Lucius Calpurnius Piso Frugi ( 261 AD) was probably a Roman general whom the imperial pretender Macrianus Major sent to suppress the governor of Achaia, Valens Thessalonicus. His existence is attested only by the unreliable Historia Augusta, which labels Piso as one of several usurpers who plagued the reign of Emperor Gallienus. While some historians grudgingly regard Piso as a historical figure, many reported details of his life, including his usurpation, are dismissed as fabrications.

==Background==
In June 260, Persian king Shāpūr I defeated and took Emperor Valerian captive at Edessa in Roman Mesopotamia. Valerian's son, Gallienus who had ruled jointly with his father, immediately became the sole Roman emperor. Gallienus, however, ruled the western portion of the empire and was far away from the threats of the East.

Without Valerian in the east, the border populations and their legions felt vulnerable and elected their own emperors to guarantee they would have leaders against foreign threats. After the capture of Valerian, the legions of Pannonia threw off their allegiance to Gallienus and proclaimed Ingenuus, their military commander, emperor. After Gallienus put down this rebellion and returned to Italy to deal with the Alemannic invasion, another Roman general in Pannonia, Regalianus, would attempt to take the throne.

Meanwhile, in Syria, Macrianus Major, one of Valerian's officers in charge of the treasury took advantage of the situation, gained the support of a key military commander, Balista, and claimed the throne for his two sons, Macrianus Minor and Quietus. In 261, after securing control of Egypt, Syria and Asia Minor, Macrianus Major and his son Macrianus Minor decided that they would travel west to Italy to confront and overthrow Gallienus. In their path to Italy, however, were the governors of the various Roman provinces with their military forces. One such governor remaining loyal to Emperor Gallienus was Valens Thessalonicus of the province of Achaea.

==Piso’s revolt==
To eliminate the threat of Valens and clear the track east, Macrianus Major and his son sent Piso to Achaea to kill Valens.

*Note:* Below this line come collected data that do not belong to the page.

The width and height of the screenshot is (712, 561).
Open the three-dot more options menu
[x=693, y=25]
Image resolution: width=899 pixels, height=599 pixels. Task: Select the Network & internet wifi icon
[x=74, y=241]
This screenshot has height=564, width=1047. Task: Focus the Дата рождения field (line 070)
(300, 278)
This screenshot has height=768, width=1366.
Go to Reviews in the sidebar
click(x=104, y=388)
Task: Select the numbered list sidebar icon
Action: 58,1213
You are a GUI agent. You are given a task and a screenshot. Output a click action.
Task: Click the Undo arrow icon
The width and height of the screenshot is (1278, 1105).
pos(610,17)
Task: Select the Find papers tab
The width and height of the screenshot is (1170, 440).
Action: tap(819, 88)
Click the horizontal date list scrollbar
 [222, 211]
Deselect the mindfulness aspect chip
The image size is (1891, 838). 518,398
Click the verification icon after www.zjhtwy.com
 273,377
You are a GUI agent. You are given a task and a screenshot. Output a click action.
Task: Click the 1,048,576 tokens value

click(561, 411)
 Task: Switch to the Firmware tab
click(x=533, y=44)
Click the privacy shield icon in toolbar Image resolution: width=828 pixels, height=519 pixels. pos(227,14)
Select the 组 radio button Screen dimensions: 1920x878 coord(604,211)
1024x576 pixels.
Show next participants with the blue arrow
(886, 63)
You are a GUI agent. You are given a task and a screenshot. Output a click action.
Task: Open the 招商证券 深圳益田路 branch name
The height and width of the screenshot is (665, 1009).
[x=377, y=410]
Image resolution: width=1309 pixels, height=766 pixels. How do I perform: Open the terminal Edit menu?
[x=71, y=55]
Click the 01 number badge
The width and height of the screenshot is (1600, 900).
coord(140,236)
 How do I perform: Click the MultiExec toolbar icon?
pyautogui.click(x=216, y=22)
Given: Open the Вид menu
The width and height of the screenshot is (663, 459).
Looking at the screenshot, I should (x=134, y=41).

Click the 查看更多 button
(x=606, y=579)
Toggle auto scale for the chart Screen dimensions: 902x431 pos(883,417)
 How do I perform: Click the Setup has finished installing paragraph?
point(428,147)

Little, however, is actually known about Piso. The only source of information about Piso and his mission is the unreliable Historia Augusta. Piso is said to be a descendant of the Calpurnia gens/Calpurnii Pisones and to have received the title Frugi for his severe virtues.

The details of Piso's actions at the time are also unclear. Ultimately, Piso journeyed only as far as Thessaly where he pronounced himself emperor assuming the name "Thessalicus," most likely a confused reference to Valens Thessalonicus. Later that same year Piso's short revolt was ended when he was killed by Valen's troopers.

Valens actions during this same period are also unclear. Sometime during 261 as Piso was on his way to kill him, Valens also claimed the Roman throne. It is not clear if this was done to enhance his standing as he confronted the threat from the east or if the title and position was imposed on him by his soldiers. Regardless, Valens' soldiers sought out and killed the usurper Piso and later assassinated him for reasons unknown.

==Aftermath==
Macrianus Major and his son attempted to march their army to confront Gallienus, but were defeated in Thrace in 261 by Aureolus, Gallienus’ Imperial Horsemaster. Macrianus and his son were killed in the battle. According to Joannes Zonaras, their army was encircled by Aureolus and surrendered. Macrianus asked to be killed with his son to avoid being taken captive.

Quietus who had remained Roman Mesopotamia was besieged in Emesa in 261 and killed by Odaenathus of Palmyra, a loyal client king of the Romans.